To: jeffbas who wrote (9329)12/16/1999 1:23:00 AM
From: Marc Fortier  Respond to of 78517
 
I had a look at two stocks fundamentally attractive lately: BEBE and FUN. FUN was a suggestion of Peter Lynch in Barron's in 1992 if my memory is good. The valuation and the yield is attractive. Better still, FUN has made an acquisition this year, which should add to earnings and dividend next year -- just as it had when Lynch had made his recommendation. BEBE is a retailer with lots of potential (spectacular growth and still a lot of room to expand) and very good management -- if you look at numbers like ROE and ROI. The balance sheet is also very strong.

Any opinion you guys?

Any opinion



To: jeffbas who wrote (9329)12/16/1999 1:52:00 AM
From: Michael Burry  Read Replies (3) | Respond to of 78517
 
Centex: I just took a position two days ago at 23 1/2 as it hovered near lows, 50% off highs, with big insider buying with more diversified business structure than just a homebuilder or just a manufactured home maker.

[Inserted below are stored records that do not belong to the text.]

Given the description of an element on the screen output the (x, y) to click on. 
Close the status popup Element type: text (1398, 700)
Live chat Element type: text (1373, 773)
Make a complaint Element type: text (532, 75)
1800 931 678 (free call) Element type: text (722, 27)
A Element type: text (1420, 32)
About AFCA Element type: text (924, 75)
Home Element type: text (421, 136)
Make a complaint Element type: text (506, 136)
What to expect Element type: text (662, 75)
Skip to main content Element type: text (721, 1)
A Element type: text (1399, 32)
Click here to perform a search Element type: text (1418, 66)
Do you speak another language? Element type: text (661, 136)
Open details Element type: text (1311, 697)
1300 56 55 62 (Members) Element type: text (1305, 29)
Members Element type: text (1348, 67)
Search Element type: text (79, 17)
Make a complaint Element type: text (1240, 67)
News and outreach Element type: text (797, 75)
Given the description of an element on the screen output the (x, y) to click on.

Then I sold today at 22 3/4. Yep, my "new lows" rule kicking in. I wonder how low it will go. I may regret selling. But so far this year, all I know is that I haven't regretted it even once when I've followed this rule in our beloved value sector.

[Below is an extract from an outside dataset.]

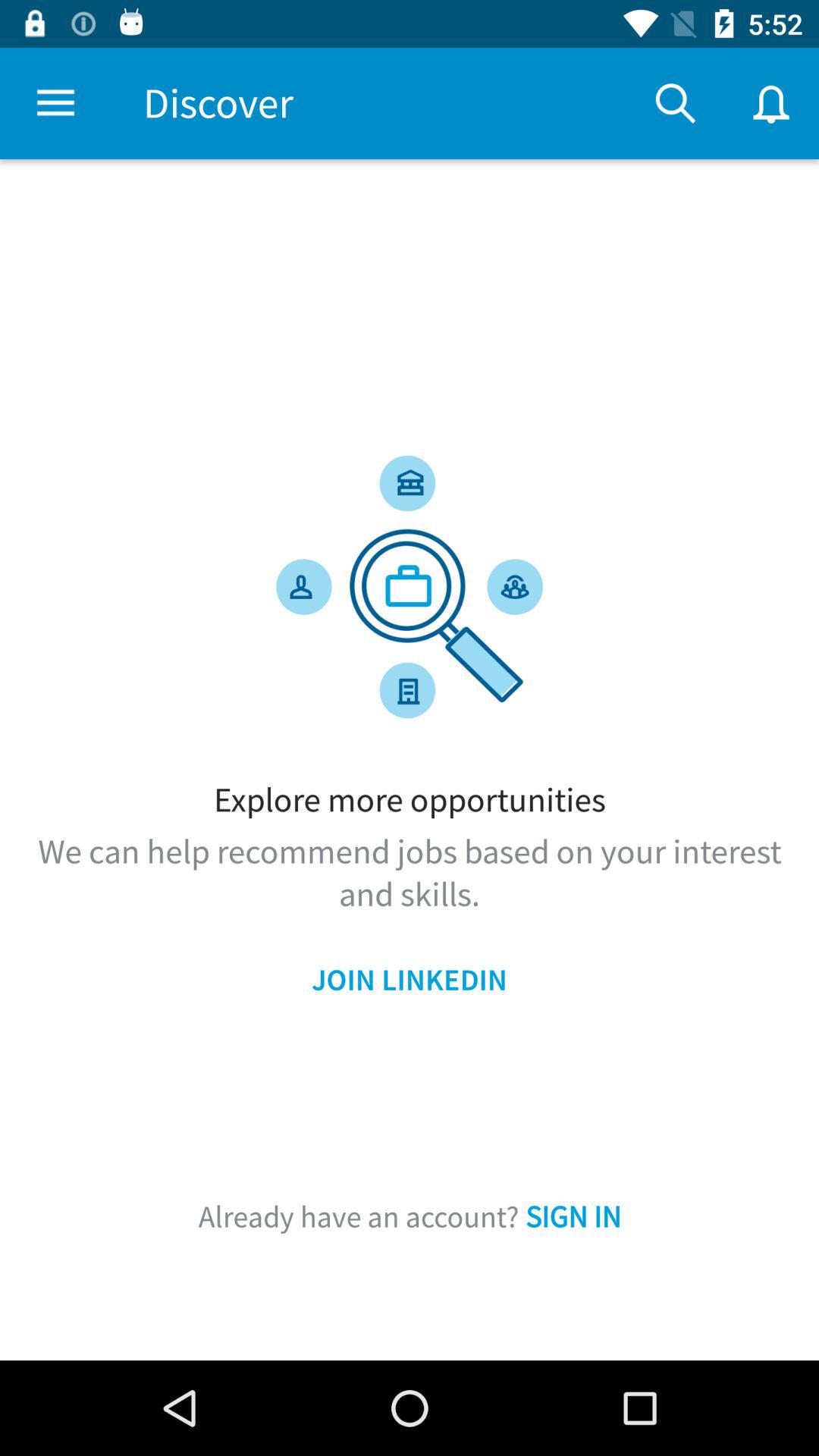
jump to the join linkedin item (409, 979)
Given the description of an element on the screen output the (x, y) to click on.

What did I replace it with? For now, it's Crane (CR), which I bought at today's high (18 3/8). Jim likes it, and Mario Gabelli just pitched it this morning on CNBC. Great ROE and ROIC for its industry and at all-time low valuations. Its cash flow is much higher than its accounting earnings. But the last time valuations got this low the shares hit a 3 year go-nowhere patch (early 90's) in which earnings hit a rough spot. There's also a spin-off coming up. It just seems very cheap and very safe as a longer-term hold, out of which I'd expect about 17% annually after-tax if I could hold for 10 years.

Mike



To: jeffbas who wrote (9329)12/16/1999 9:07:00 PM
From: James Clarke  Read Replies (1) | Respond to of 78517
 
re: CTX <<I would tend to prefer this to CMH as its industry is suffering less.>>

I the words of our great president Bill Clinton, "it depends what the meaning of the word is is". Clearly the market is anticipating that CTX is about to suffer some pain, with interest rates rising. Can homebuilding get any better? Clayton's economics are very different from Centex's. 50% of their income is recurring, whatever the environment. Clayton is not recession proof, but it suffers a lot less than a Centex unless I'm missing something big. Both may be great investments, but if I have to pick one there is no question what that would be. What did Centex do in the last recession might be a good place to start. You might also look at what Clayton did in the last recession. I think you'll see a difference. If you want to compare the valuations, I would suggest you use mid-cycle earnings power, not trailing earnings which might very well be the peak for both. But the mid-cycle adjustment for Clayton is much less drastic than the adjustment for Centex.

Maybe the answer is none of the above. Time will tell.